[Exercise passage Boundary: Start]
Transvaginal Tension Free Vaginal Tape-Obturator (TVT-O) Versus Transobturator Tape-Mentor (TOT) in the Management of Urodynamic Stress Urinary Incontinence
NCT00136071 · Status: UNKNOWN · Phase: NA · Type: INTERVENTIONAL · Enrollment: 230
Last updated 2005-12-20
Summary
Urinary incontinence (involuntary leakage of urine) is an extremely common, distressing and socially disabling condition. It is known to affect up to 14 % of the adult female population in the United Kingdom. Sufferers tend to become social recluses, not wanting to socialise for fear of embarrassment and ridicule. It typically takes up to 5 years from the onset of symptoms for a patient to admit their problem, seek help and reach a specialist. Unfortunately, it is commonest in the elderly when the incidence is as high as 50% in some studies. Furthermore, this group of patients are the least likely to seek help, the least likely to receive help and up until recently the least likely to be cured of their problems.
Things are improving however, as everyone is more prepared to talk about this awful condition rather than accept it as a part of growing old. Furthermore, better treatments are becoming available which can help the old as well as the young.
Two years ago a new operation for urinary leakage was launched in the United Kingdom (UK). This is a smaller operation than those previously available and more suitable for the frail and elderly. We, the researchers at South Glasgow University Hospital, have been using this operation for 18 months with good success. Several versions however are now on the market, some much more expensive than the original, and perhaps not as good. We need to know which one is best and hence we intend to do a study to find out.
[Exercise passage Boundary: End]
### Required action A
According to the trial summary, up to what share of the adult female population in the United Kingdom is urinary incontinence known to affect?
### Required action B
Print the part of the trial summary starting with "Two years ago" and going on through "to find out.".
[Data for review Boundary: Start]
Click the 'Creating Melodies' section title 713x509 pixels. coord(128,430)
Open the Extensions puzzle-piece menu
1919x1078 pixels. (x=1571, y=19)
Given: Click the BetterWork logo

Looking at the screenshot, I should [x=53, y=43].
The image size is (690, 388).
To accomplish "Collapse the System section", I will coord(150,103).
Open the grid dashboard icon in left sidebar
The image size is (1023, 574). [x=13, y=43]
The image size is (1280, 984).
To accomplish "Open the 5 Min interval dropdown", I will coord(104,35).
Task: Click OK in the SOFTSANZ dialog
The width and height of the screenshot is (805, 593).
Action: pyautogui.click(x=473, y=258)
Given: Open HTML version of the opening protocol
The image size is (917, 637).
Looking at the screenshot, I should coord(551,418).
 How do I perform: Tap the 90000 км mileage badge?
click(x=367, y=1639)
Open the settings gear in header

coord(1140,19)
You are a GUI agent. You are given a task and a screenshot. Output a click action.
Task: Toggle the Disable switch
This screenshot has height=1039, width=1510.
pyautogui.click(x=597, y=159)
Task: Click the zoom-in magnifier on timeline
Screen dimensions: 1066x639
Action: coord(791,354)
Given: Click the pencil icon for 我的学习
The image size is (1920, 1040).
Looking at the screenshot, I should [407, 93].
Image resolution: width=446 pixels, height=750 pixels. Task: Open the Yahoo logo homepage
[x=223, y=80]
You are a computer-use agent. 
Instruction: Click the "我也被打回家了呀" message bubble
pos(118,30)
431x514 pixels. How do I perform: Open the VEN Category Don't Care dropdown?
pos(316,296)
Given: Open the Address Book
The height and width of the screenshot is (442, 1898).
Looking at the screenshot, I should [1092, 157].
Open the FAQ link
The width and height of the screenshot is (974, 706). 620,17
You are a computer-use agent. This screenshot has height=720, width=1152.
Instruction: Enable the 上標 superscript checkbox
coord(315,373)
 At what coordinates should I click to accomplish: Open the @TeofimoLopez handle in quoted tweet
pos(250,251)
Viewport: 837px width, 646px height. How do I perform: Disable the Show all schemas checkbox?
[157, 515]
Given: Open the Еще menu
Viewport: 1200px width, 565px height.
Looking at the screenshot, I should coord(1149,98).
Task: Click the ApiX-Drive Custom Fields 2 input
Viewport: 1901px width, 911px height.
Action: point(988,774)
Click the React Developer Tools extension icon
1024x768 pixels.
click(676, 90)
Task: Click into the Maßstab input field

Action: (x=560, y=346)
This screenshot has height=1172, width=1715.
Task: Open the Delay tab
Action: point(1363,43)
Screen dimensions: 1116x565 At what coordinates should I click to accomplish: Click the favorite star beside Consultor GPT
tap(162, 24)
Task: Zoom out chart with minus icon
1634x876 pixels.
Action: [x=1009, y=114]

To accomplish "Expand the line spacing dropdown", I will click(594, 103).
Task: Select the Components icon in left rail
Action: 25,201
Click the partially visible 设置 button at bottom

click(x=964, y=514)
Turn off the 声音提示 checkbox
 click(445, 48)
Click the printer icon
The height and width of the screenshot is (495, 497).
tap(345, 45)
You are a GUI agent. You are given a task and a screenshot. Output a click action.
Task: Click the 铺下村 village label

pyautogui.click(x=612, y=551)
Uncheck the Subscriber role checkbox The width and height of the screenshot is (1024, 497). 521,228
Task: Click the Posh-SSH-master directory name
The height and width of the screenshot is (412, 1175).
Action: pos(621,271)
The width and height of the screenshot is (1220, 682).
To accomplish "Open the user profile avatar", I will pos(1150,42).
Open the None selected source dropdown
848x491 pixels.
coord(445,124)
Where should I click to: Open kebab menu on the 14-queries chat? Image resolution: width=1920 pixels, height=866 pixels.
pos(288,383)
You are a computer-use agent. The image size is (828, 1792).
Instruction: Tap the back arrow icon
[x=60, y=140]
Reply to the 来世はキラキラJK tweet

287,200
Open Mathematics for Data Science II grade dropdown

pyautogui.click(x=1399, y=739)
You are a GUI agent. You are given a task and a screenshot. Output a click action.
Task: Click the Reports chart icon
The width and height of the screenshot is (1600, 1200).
[Data for review Boundary: End]
### Worked solution A
Up to 14%

### Worked solution B
Two years ago a new operation for urinary leakage was launched in the United Kingdom (UK). This is a smaller operation than those previously available and more suitable for the frail and elderly. We, the researchers at South Glasgow University Hospital, have been using this operation for 18 months with good success. Several versions however are now on the market, some much more expensive than the original, and perhaps not as good. We need to know which one is best and hence we intend to do a study to find out.